Enfin, malgré le grand espoir qui a été mis sur le programme Moukawalati, ce dernier a plus que déçu. Ne se donnait-il pas l’ambitieux objectif d’assurer la pérennité progressive du tissu économique régional par la création et l’accompagnement de 10.000 entreprises à l’horizon 2012? Mais, lorsqu’on a fait le bilan, le programme est arrivé à peine à faire démarrer 1.005 entreprises sur 13.195 jeunes demandeurs d’emplois diplômés présélectionnés, âgés entre 20 et 45 ans, tous porteurs de projets dont le montant d’investissement ne dépassait pas 250.000 dirhams. Soit un taux d’échec de 90%. On ne peut donc compter sur ces programmes pour réduire le taux de chômage urbain, notamment celui qui touche les jeunes diplômés. L’échec de ces programmes a poussé le gouvernement actuel à les revoir.
Atténuer la souffrance
En attendant de trouver des réponses adéquates au problème du chômage urbain et du sous-emploi rural, les pouvoirs publics se sont contentés de mettre en place une Indemnité pour perte d’emploi (IPE).

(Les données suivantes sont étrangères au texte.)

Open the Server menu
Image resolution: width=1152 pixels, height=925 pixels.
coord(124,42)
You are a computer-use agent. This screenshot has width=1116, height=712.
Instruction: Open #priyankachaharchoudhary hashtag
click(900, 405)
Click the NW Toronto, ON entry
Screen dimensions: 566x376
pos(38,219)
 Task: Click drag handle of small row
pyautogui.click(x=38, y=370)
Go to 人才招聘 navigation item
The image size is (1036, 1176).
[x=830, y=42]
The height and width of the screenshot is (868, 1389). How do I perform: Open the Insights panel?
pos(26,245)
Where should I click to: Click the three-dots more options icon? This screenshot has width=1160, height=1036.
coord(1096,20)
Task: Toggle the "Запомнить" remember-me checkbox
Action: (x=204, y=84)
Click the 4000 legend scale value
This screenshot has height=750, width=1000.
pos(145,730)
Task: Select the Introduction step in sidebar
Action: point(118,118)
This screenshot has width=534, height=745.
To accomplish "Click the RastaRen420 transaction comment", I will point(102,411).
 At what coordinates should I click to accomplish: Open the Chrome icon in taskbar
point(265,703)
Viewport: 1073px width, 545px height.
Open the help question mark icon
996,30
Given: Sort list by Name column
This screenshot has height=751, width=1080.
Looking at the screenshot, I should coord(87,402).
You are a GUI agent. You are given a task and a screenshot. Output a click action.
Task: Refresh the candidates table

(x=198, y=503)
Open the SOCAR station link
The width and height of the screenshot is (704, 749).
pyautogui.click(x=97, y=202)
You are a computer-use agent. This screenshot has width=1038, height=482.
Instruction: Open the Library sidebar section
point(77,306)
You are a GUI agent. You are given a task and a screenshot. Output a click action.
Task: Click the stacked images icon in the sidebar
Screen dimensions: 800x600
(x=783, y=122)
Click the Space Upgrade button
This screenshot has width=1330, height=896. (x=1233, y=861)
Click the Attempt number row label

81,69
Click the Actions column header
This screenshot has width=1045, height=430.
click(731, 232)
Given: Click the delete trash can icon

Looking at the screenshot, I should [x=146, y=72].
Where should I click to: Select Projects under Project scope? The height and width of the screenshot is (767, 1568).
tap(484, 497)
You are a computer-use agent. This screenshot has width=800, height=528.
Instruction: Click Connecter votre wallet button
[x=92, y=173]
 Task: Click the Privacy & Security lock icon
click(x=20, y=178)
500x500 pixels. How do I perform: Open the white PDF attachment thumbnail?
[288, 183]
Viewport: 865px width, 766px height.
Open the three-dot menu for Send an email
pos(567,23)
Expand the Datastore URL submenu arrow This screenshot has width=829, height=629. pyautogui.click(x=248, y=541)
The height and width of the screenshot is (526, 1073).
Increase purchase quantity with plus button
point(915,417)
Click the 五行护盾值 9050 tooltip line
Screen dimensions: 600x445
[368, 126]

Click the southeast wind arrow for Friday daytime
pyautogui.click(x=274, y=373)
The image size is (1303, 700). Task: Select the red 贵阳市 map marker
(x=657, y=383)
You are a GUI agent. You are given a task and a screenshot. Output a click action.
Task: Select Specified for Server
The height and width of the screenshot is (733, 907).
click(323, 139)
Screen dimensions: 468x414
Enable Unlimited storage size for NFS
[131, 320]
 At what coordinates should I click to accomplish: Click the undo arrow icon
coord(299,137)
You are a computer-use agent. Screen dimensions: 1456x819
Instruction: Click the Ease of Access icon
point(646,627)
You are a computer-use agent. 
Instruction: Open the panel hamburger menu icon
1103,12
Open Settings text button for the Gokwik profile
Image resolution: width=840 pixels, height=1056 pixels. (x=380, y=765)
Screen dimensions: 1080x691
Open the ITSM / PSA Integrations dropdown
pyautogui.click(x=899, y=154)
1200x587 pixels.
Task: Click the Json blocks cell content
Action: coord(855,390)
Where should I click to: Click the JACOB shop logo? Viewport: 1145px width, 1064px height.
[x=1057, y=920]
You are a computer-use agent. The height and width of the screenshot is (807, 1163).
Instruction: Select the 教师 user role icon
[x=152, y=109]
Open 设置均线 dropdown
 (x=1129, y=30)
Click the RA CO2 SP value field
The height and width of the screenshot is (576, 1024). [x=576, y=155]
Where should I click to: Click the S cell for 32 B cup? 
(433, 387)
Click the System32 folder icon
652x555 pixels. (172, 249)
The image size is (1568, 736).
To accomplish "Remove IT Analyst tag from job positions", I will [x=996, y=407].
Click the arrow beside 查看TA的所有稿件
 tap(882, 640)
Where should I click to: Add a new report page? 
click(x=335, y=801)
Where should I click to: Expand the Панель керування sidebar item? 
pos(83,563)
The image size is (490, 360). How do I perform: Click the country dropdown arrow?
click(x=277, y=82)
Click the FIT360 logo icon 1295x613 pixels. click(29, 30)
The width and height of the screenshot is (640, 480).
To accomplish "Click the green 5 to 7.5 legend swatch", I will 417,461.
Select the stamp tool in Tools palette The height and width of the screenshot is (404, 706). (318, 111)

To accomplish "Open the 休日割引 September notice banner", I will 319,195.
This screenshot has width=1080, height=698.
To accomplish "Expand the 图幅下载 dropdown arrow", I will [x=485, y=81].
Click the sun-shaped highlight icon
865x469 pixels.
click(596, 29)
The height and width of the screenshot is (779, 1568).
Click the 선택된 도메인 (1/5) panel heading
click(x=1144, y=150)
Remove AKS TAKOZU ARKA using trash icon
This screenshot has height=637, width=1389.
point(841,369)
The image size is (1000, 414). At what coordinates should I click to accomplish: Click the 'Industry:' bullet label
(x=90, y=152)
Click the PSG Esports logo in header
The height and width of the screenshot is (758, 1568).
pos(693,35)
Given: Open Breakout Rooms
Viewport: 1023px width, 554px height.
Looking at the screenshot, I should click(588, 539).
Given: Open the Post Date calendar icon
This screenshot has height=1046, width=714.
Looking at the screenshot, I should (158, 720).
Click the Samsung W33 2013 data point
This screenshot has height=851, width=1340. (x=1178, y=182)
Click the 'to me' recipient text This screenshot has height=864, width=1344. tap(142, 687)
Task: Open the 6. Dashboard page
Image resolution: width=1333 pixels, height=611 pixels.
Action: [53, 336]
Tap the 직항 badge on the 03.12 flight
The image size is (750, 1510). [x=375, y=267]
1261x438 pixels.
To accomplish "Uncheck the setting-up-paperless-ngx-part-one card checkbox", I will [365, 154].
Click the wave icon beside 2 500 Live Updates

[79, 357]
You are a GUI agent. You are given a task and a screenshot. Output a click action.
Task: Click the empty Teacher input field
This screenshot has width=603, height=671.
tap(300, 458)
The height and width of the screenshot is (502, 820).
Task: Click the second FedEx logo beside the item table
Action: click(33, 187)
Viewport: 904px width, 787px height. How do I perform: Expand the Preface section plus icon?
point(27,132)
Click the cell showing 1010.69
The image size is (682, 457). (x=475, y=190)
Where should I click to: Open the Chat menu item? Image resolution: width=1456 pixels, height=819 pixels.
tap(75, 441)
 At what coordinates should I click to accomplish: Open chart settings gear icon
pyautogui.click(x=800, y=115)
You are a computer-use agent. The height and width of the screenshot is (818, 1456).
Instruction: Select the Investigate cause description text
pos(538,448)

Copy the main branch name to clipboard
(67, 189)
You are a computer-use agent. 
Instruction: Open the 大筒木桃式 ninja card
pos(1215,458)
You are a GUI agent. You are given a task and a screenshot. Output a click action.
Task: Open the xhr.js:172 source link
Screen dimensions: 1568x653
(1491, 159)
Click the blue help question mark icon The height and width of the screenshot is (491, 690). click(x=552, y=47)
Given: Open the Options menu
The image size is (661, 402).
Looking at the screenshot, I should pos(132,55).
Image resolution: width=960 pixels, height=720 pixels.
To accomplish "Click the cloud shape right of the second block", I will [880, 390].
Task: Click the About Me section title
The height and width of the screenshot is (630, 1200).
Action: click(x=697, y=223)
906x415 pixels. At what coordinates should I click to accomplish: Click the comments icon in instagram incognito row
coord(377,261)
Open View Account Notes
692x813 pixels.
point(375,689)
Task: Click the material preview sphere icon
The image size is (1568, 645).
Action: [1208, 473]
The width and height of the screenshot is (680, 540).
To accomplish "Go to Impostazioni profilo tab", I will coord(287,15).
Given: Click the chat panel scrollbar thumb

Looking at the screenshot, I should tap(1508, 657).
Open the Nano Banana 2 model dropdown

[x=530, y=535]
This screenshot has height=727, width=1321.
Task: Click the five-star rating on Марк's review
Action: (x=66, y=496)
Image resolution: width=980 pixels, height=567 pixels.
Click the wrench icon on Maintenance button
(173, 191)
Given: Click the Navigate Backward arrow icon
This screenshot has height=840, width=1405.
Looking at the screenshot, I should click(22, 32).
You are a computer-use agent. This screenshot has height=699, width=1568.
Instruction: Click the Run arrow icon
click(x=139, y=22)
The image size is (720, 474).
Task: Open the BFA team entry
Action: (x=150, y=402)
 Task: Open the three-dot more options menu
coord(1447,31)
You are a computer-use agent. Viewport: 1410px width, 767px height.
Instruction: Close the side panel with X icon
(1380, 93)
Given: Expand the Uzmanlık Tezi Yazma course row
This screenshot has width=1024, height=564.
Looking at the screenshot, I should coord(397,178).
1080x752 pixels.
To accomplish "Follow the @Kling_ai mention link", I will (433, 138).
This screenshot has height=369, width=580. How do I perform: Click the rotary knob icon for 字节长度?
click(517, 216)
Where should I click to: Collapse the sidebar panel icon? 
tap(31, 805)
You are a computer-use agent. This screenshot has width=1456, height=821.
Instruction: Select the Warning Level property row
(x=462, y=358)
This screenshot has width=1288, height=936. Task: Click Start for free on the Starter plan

Histoire d’atténuer quelque peu, comme le disait Mohamed Boussaïd, ministre de l’Économie et des Finances, la souffrance de ceux qui sont en activité mais qui ont perdu de manière involontaire leur emploi. Il ne s’agit donc pas d’une assurance chômage, mais simplement de prestations accordées aux salariés qui ont perdu de manière involontaire leur emploi et qui sont en recherche active d’un nouvel emploi. Les intéressés reçoivent un minimum de revenu appelé Indemnité pour perte d’emploi (IPE), et ce pendant une période pouvant aller jusqu’à six mois. Cette indemnité constitue l’un des mécanismes mis en oeuvre pour accompagner les bénéficiaires à réintégrer de nouveau le marché du travail.
En effet, depuis son entrée en vigueur jusqu’au terme du mois d’août 2015, ce dispositif, piloté par la Caisse Nationale de Sécurité Sociale (CNSS), relatif à l’indemnité pour perte d’emploi, a permis de traiter 12.000 demandes, dont 5.000 dossiers ont été liquidés et payés pour un montant de près de 50 millions de dirhams. Au-delà de l’indemnité pécuniaire, l’IPE permet au salarié de bénéficier d’une formation qualifiante pour réintégrer le marché de l’emploi.